There was a book called After Babel by George Steiner that came out in 1975, a very sweeping book stating that all of human interaction is a translation process, and George Steiner has this very Olympian voice of proclaiming from on high the way the world is. I didn’t want that voice, but I did think that it was a good time to do another sort of primary text about translation. There’s been an explosion of translation studies in academia, and there have been several introductions to the key issues from translators like David Bellos, for example, and Edith Grossman, who in 2010 wrote a book called Why Translation Matters. I felt like I didn’t have to start at zero and introduce the topic, so I try and sidestep the academic translation theory, to have it be more philosophy than theory. It’s trying to be a primary text, and that’s part of calling it The Philosophy of Translation, which is very bold and I agonised over it a lot. But it is what I think the philosophy of translation is, and then you, the reader, can do whatever you want. You can take it or leave it, or disagree with it. I’m not coming to it from a spirit of imperial arrogance, like I am mandating to all of you what the philosophy is. I’m doing it in a personal spirit of humility and generosity: here’s my thing, and I will put it out there, but now it’s up to you.

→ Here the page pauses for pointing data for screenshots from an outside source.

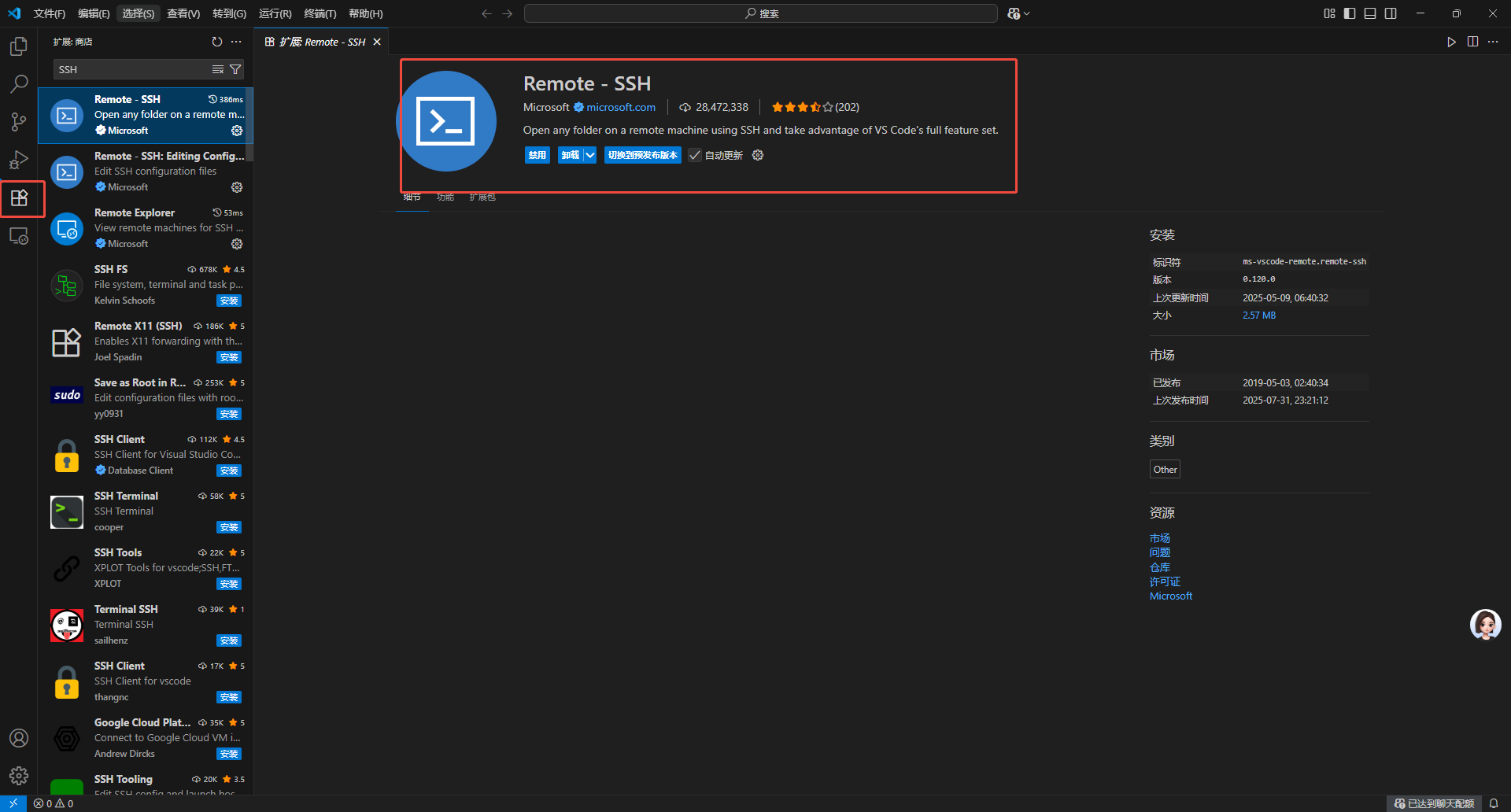Open the Remote Explorer view

19,235
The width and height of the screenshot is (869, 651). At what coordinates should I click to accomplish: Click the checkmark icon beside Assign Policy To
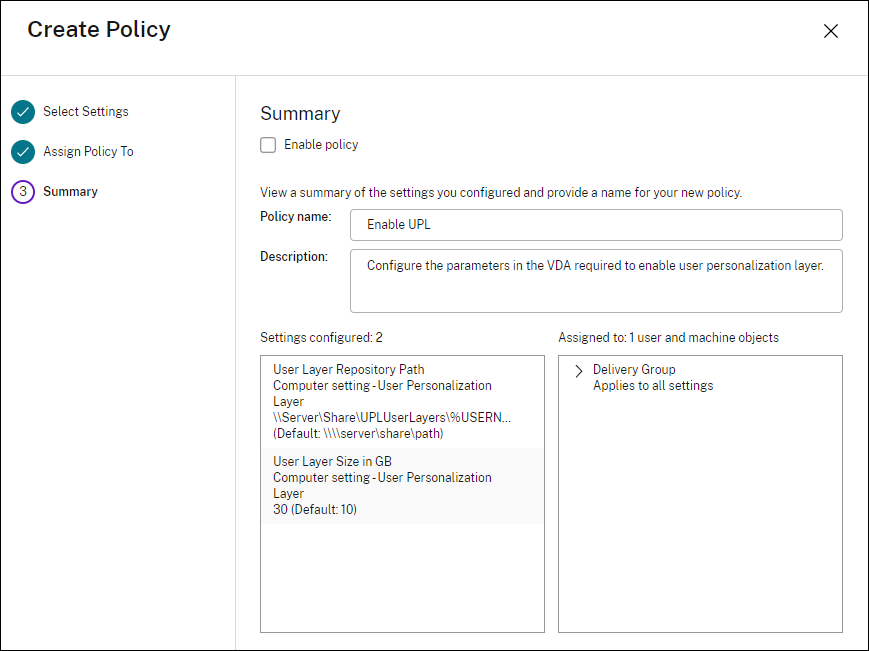(22, 151)
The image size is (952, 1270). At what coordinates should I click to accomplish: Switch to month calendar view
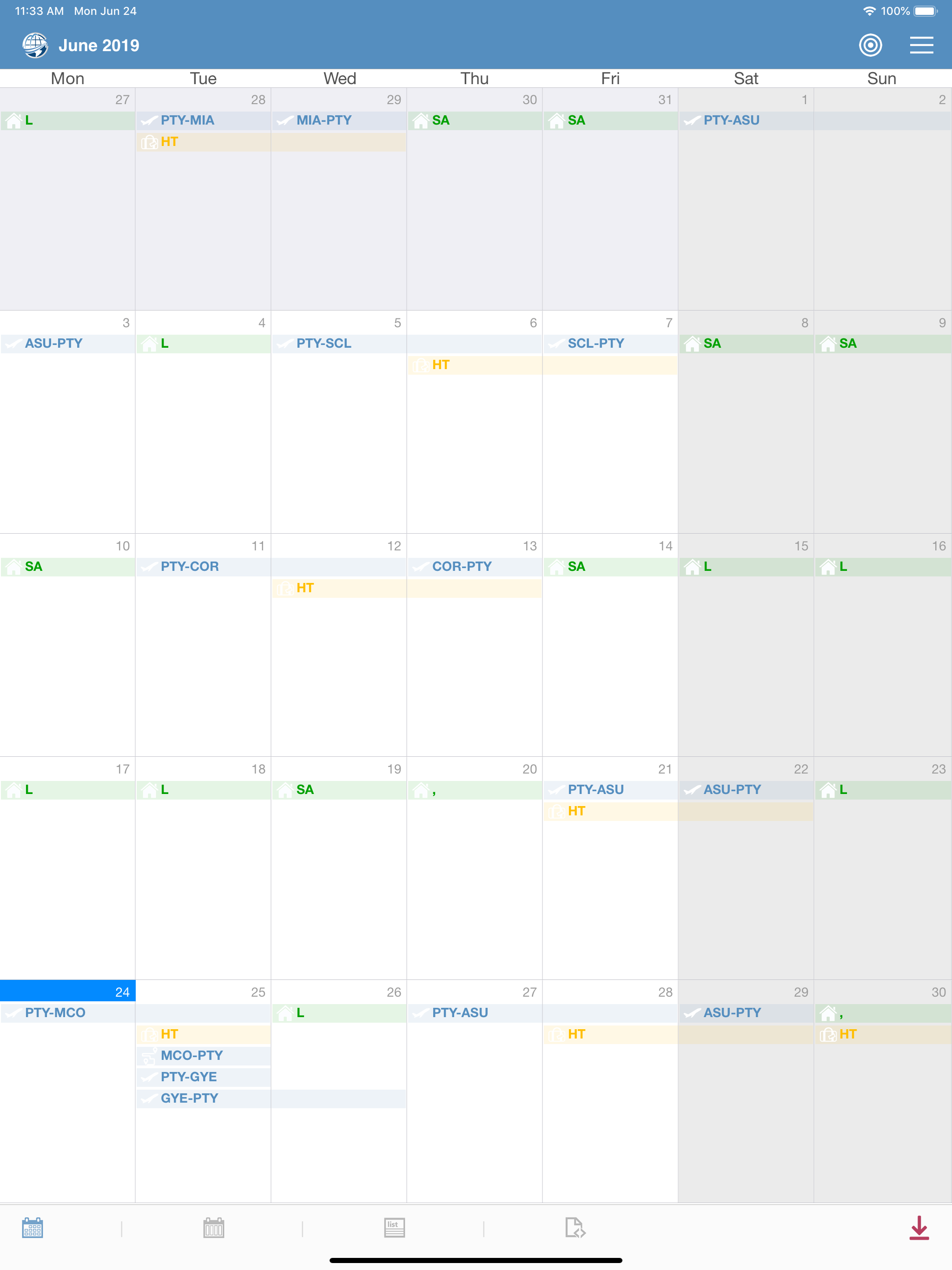(33, 1228)
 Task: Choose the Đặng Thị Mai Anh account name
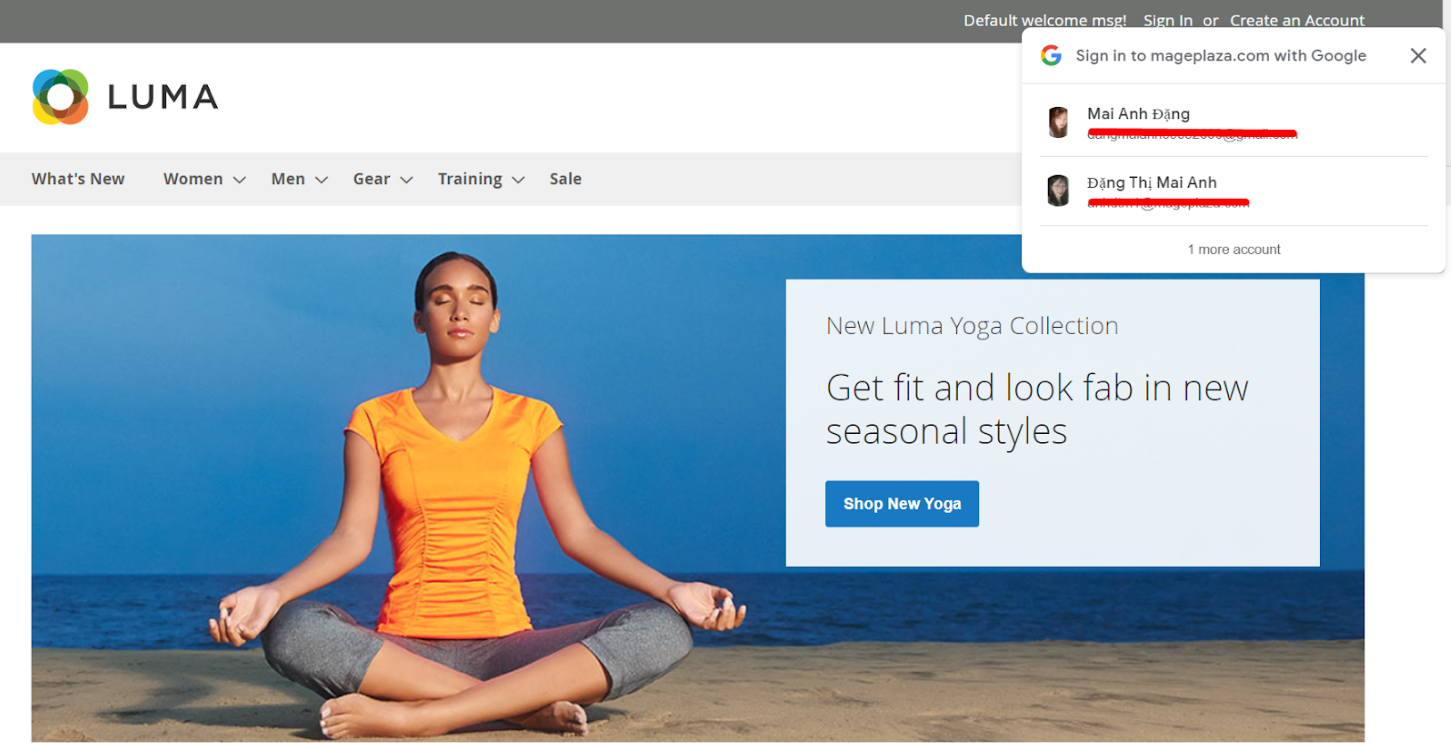tap(1151, 182)

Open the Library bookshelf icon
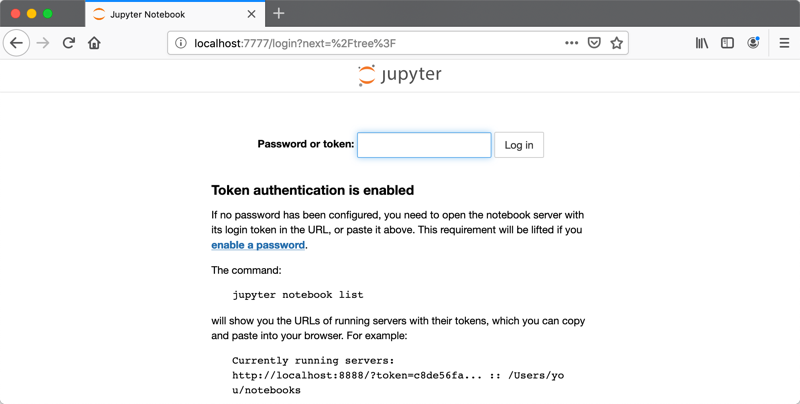pyautogui.click(x=702, y=43)
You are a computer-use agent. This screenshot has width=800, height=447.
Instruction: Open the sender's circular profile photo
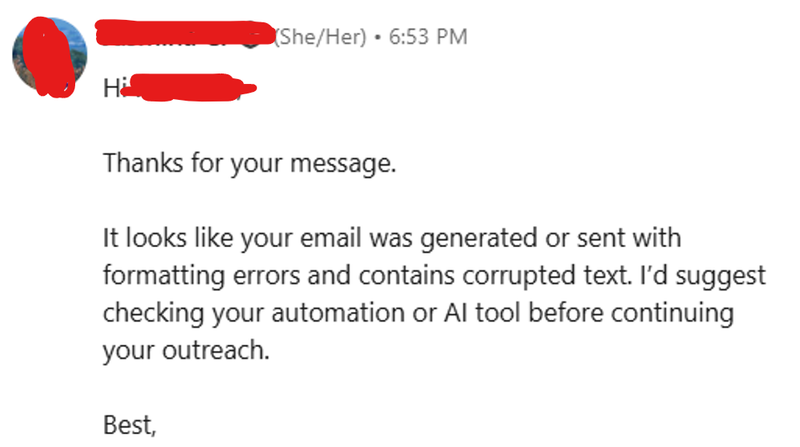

Damion Searls has translated several books and a libretto by Jon Fosse—Septology, Melancholy (co-translated with Grethe Kvernes), Aliss at the Fire, Morning and Evening (novel and libretto), and Scenes from a Childhood—and books by many other classic modern writers, including Proust, Rilke, Nietzsche, Walser, Bachmann, Jelinek, Modiano, and Uwe Johnson. His own books include What We Were Doing and Where We Were Going, The Inkblots, and The Philosophy of Translation. 

Georgina Fooks is a writer and translator based in England. She is the Director of Outreach at Asymptote, and her writing and translations have been published in Asymptote, The Oxonian Review, and Viceversa Magazine. She is currently completing a doctorate in Latin American literature at Oxford, specialising in Argentine poetry.